C’était un ado et grand ado à part, tourmenté, privé de sa mère jeune (elle est partie volontairement construire la Pologne communiste, tandis que son père se remarie) ; il fera un séjour en hôpital psychiatrique (comme Jules Vallès un siècle plus tôt). Sa référence constante à la Résistance a quelque chose d’obsessionnel, comme si l’épopée lui permettait d’échapper à une réalité trop grise ; il raconte dans ses mémoires que ses parents cachaient dans sa poussette des tracts et des armes pour les transporter à la barbe des Allemands : vu sa date de naissance, cela ressemble fort à une légende familiale. Il n’est pas poussé vers la gauche radicale par générosité sociale. C’est plutôt une manière de vivre une aventure, et même d’exprimer ses pulsions violentes de façon légitime. Dans les années 60, il aurait ainsi fait partie des « étudiants katangais » : c’étaient les plus violents et les plus incontrôlables des gauchistes parisiens, les ancêtres des « antifas » et « black-blocks » d’aujourd’hui. Son équipée au Vénézuela s’est mal passée (la vie en maquis est trop spartiate pour ce fêtard), il revient en France en 1969, sans perspective. Pour ses anciens copains gauchistes, il est une surtout une gêne car il ne cesse leur « taper » de l’argent.

L’affaire des deux pharmaciennes conservent des zones d’ombre, de même que la ligne de défense de Pierre Goldman, ou encore son assassinat. Dans la théorie la plus « romanesque », Pierre Goldman aurait lui-même orchestré son assassinat, pour rester fidèle au personnage qu’il s’était créé. C’est du moins ce qu’évoque cet épisode de « Faites entrer l’accusé ».
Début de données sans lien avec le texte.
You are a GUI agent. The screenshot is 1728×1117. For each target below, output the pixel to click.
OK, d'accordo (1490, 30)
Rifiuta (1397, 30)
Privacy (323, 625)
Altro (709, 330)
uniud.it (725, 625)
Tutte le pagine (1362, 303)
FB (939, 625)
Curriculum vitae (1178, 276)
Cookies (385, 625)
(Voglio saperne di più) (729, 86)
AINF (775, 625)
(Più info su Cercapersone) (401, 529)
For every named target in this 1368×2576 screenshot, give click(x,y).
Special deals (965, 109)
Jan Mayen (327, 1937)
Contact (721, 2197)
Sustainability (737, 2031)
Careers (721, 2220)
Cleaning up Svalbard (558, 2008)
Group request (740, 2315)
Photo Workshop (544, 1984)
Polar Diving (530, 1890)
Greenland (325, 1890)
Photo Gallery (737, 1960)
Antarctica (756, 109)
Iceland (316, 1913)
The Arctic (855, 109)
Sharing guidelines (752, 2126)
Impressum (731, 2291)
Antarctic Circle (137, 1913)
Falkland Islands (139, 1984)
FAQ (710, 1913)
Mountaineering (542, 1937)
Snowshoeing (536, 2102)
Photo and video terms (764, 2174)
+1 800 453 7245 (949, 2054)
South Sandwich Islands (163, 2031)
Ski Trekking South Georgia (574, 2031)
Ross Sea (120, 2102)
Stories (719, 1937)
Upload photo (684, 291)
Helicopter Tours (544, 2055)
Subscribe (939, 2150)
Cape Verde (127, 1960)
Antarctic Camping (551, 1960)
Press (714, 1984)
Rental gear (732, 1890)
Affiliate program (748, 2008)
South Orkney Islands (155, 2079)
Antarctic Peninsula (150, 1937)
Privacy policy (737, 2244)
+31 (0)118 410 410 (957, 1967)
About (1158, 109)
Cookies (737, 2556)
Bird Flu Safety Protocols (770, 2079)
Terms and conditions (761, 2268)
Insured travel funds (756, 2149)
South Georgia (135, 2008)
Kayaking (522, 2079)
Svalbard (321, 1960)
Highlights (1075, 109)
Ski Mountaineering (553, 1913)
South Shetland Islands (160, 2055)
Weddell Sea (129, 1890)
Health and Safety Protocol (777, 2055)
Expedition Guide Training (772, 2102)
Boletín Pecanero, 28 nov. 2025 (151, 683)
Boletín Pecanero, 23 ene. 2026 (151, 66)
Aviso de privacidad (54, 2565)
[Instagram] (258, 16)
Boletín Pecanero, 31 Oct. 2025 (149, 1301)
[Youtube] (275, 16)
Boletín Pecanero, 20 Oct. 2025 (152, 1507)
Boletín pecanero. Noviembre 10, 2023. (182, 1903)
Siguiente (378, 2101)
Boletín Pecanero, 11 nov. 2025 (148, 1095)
https://www.youtube.com/watch?v=Z0Mf6FTgohM

Jean-Jacques Goldman a sa vérité sur l’affaire Pierre Goldman

Cette affaire a été un cataclysme pour le futur chanteur. Il évoque son frère dans une chanson de 1984, « Ton autre chemin ». Plein d’affection pour son frère disparu, il s’interroge aussi sur le mystère de sa personnalité. Un passage de la chanson semble évoquer une vérité différente de celle qui a été retenue par la justice, quand elle a relaxé Pierre Goldman :

« Et puis la vérité
Celle qu’on suppose
Celle qu’on cache
Celle qu’on chuchote
Celle qui dérange
Celle qu’on élude
Ton autre chemin
Ton autre chemin
 »

Jean-Jacques Goldman a voulu suivre un autre chemin que son frère : il refuse « les grandes théories » qui masquent le réel et peuvent être destructrices. Il préfère regarder le comportement concret des individus, plutôt que leur étiquette sociale. Même s’ils sont policiers.